Black-Eyed Pea Grain Bowl (Printable)

Hearty grain bowl with black-eyed peas, farro, and roasted vegetables for a satisfying meal.

# What You'll Need:

→ Grains

01 - 1 cup farro or wild rice, uncooked
02 - 2 cups water or vegetable broth
03 - 1/2 teaspoon salt

→ Black-Eyed Peas

04 - 1.5 cups cooked black-eyed peas or 1 15-ounce can, drained and rinsed

→ Roasted Vegetables

05 - 1 medium sweet potato, peeled and cubed
06 - 1 red bell pepper, diced
07 - 1 zucchini, sliced
08 - 1 red onion, cut into wedges
09 - 2 tablespoons olive oil
10 - 1/2 teaspoon smoked paprika
11 - 1/2 teaspoon ground cumin
12 - Salt and pepper to taste

→ Fresh Herbs & Toppings

13 - 1/4 cup fresh parsley or cilantro, chopped
14 - 1/4 cup crumbled feta cheese, optional
15 - 1/4 cup toasted pumpkin seeds or sunflower seeds
16 - Lemon wedges for serving

# Directions:

01 - Preheat the oven to 425°F.
02 - In a medium saucepan, combine farro or wild rice, water or broth, and salt.
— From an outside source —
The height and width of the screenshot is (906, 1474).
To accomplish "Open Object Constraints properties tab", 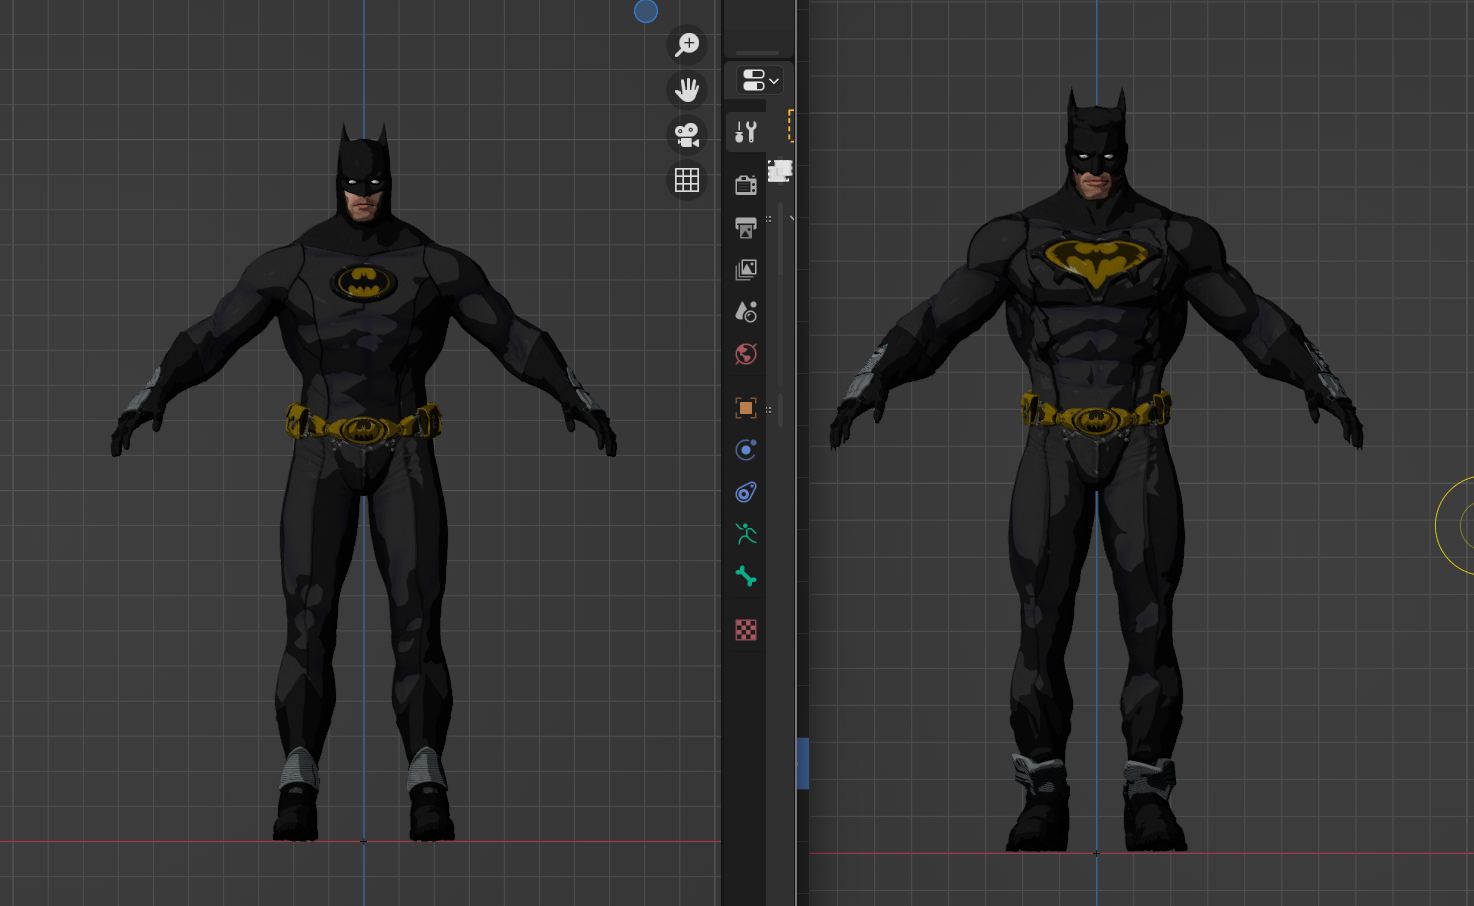I will pyautogui.click(x=746, y=492).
Bring to a boil, then reduce to a simmer, cover, and cook according to package instructions, approximately 25-30 minutes for farro or 40-45 minutes for wild rice. Drain any excess liquid.
03 - While grains cook, toss sweet potato, bell pepper, zucchini, and red onion with olive oil, smoked paprika, cumin, salt, and pepper. Spread evenly on a baking sheet.
04 - Roast vegetables in the preheated oven for 20-25 minutes, stirring halfway through, until tender and caramelized.
05 - Warm the cooked black-eyed peas in a small saucepan or microwave if desired.
06 - Divide the cooked grains among four bowls. Top each with black-eyed peas and roasted vegetables.
07 - Garnish each bowl with fresh herbs, feta cheese if using, and toasted seeds. Serve with lemon wedges.

# Expert Tips:

01 -
  • It comes together in under an hour and feels far more impressive than the effort it requires.
  • You can prep everything the night before and assemble bowls in minutes when hunger strikes.
  • The combination of nutty grains, creamy peas, and charred vegetables creates a meal that's genuinely satisfying, not just filling.
02 -
  • Don't skip stirring the vegetables halfway through roasting or the bottom will scorch while the top stays pale.
  • If your grains taste bland, it's because the salt wasn't enough; taste the cooking liquid and adjust before the grains finish cooking, not after.
03 -
  • Toast your own pumpkin or sunflower seeds in a dry skillet over medium heat until they smell incredible; store-bought is fine, but homemade tastes like you actually care.
  • Use vegetable broth instead of water for cooking the grains if you have it; it adds a subtle depth that makes a noticeable difference.